▶ _WHAT IS REQUIRED_:
Rewrite the listing below, changing every "an element on the screen" to "a screen element" and keeping everything else the same.

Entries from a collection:
********************

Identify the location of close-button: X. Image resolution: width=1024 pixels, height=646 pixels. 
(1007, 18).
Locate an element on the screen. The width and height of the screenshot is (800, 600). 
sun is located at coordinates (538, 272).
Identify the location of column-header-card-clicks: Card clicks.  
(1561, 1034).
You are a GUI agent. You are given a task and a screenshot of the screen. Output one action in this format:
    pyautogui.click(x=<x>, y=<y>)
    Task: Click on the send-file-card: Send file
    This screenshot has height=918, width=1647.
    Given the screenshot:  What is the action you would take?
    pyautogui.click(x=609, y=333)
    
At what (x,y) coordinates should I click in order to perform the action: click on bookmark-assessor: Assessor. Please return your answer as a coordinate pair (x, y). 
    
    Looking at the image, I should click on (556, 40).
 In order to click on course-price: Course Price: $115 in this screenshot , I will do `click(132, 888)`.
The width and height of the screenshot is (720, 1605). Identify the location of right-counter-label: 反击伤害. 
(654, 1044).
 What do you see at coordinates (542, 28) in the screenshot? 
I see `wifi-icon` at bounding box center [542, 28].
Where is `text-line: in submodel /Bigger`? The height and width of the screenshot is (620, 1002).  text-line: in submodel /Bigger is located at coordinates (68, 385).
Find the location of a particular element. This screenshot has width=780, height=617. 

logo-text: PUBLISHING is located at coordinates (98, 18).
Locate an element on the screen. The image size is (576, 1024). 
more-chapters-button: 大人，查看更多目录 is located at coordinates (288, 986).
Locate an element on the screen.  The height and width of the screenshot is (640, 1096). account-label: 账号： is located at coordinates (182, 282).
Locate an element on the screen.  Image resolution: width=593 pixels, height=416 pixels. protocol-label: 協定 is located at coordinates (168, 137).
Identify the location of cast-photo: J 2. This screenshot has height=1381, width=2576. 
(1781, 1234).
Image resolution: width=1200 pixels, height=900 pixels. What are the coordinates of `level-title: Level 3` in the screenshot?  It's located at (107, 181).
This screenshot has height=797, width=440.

********************

▶ _SOLUTION_:
Identify the location of close-button: X. Image resolution: width=1024 pixels, height=646 pixels. 
(1007, 18).
Locate a screen element. The width and height of the screenshot is (800, 600). 
sun is located at coordinates (538, 272).
Identify the location of column-header-card-clicks: Card clicks.  
(1561, 1034).
You are a GUI agent. You are given a task and a screenshot of the screen. Output one action in this format:
    pyautogui.click(x=<x>, y=<y>)
    Task: Click on the send-file-card: Send file
    This screenshot has height=918, width=1647.
    Given the screenshot:  What is the action you would take?
    pyautogui.click(x=609, y=333)
    
At what (x,y) coordinates should I click in order to perform the action: click on bookmark-assessor: Assessor. Please return your answer as a coordinate pair (x, y). 
    
    Looking at the image, I should click on (556, 40).
 In order to click on course-price: Course Price: $115 in this screenshot , I will do `click(132, 888)`.
The width and height of the screenshot is (720, 1605). Identify the location of right-counter-label: 反击伤害. 
(654, 1044).
 What do you see at coordinates (542, 28) in the screenshot? 
I see `wifi-icon` at bounding box center [542, 28].
Where is `text-line: in submodel /Bigger`? The height and width of the screenshot is (620, 1002).  text-line: in submodel /Bigger is located at coordinates (68, 385).
Find the location of a particular element. This screenshot has width=780, height=617. 

logo-text: PUBLISHING is located at coordinates (98, 18).
Locate a screen element. The image size is (576, 1024). 
more-chapters-button: 大人，查看更多目录 is located at coordinates (288, 986).
Locate a screen element.  The height and width of the screenshot is (640, 1096). account-label: 账号： is located at coordinates (182, 282).
Locate a screen element.  Image resolution: width=593 pixels, height=416 pixels. protocol-label: 協定 is located at coordinates (168, 137).
Identify the location of cast-photo: J 2. This screenshot has height=1381, width=2576. 
(1781, 1234).
Image resolution: width=1200 pixels, height=900 pixels. What are the coordinates of `level-title: Level 3` in the screenshot?  It's located at (107, 181).
This screenshot has height=797, width=440.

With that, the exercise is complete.